Vanguards of the Plains eBook

This eBook from the Gutenberg Project consists of approximately 364 pages of information about Vanguards of the Plains.

Vanguards of the Plains eBook

This eBook from the Gutenberg Project consists of approximately 364 pages of information about Vanguards of the Plains.

I have said no man knows where his mind will run in moments of peril.  As we left our ponies and clambered up and up in hope of safety somewhere, the face of the rocks cut and carved by the rude stone tools of a race long perished, seemed to hold groups of living things staring at us and pointing the way.  And there was no end to these crude pictographs.  Over and over and over—­the human hand, the track of the little road-runner bird, the plumed serpent coiled or in waving line, the human form with the square body and round head, with staring circles for eyes and mouth, and straight-line limbs.

We were fleeing for safety through the sacred aisles of a people God had made; and when they served His purpose no longer, they had perished.  I did not think of them so that morning.  I thought only of some hiding-place, some inaccessible point where nothing could reach the girl I must protect.  But these crawling serpents, cut in the rock surfaces, crawled on and on.  These human hands, poor detached hands, were lifted up in mute token of what had gone before.  These two-eyed, one-mouthed circles on heads fast to body-boxes, from which waved tentacle limbs, jigged by us, to give place to other coiled or crawling serpents and their companion carvings, with the track of the swift road-runner skipping by us everywhere.

At last, with bleeding hands and torn clothing, we stood on a level rock like a tiny mesa set out from the high summit of the cliff.

Eloise sat down at my feet as I looked back eagerly over the precipitous way we had come, and watched the band of Mexicans less rapidly swarming up the same steep, devious trail.

Three hundred feet below us lay the plain with the thin current of the San Christobal River sparkling here and there in the sunlight.  The black spot on the trail that scarcely moved must be Beverly and Little Blue Flower with Sister Anita.  No, there was only the Indian girl there, and something moving in and out of the shadow near them.  I could not see for the intervening rocks.

“Gail!  Gail!  You will not let them take you.  You will not leave me,” Eloise moaned.

And I was one against a dozen.  I stooped to where she sat and gently lifted her limp white hand, saying: 

“Eloise, I was on a rock like this a night and a day alone on the prairie.  I could not move nor cry out.  But something inside told me to ’hold fast’—­the old law of the trail.  You must do that with me now.”

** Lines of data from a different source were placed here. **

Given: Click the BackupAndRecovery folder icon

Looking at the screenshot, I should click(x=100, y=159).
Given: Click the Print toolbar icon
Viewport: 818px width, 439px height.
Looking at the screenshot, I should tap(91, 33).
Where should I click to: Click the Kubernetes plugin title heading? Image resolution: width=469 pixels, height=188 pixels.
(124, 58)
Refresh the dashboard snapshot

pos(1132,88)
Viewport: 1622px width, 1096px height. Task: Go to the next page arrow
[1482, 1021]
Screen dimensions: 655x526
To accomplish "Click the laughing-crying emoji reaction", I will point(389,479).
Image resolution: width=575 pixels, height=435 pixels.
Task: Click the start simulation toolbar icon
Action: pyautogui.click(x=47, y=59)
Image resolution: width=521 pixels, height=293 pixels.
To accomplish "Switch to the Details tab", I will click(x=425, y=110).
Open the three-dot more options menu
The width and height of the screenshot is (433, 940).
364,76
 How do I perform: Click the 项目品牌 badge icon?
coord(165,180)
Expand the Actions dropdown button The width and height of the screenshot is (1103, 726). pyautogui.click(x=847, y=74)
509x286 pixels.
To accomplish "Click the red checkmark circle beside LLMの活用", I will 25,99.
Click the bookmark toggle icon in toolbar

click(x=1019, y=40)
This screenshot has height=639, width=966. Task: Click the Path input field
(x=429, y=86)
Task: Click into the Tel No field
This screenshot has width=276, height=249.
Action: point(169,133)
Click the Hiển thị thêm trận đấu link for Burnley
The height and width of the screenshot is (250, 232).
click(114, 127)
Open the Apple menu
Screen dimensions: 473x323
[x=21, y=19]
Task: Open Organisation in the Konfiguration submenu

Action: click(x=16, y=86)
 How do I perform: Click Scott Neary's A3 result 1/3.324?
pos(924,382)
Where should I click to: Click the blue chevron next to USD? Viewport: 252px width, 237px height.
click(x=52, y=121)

A shout broke over the valley and the rocks about us seemed suddenly to grow men, as if every pictograph of the old stone age had become a sentient thing, a being with a Mexican dress, and the soul of a devil.  Just across a narrow chasm, a little below us, Ferdinand Ramero stood in all the insolence of a conqueror, with a smile that showed his white teeth, and in his steely eyes was the glitter of a snake about to spring.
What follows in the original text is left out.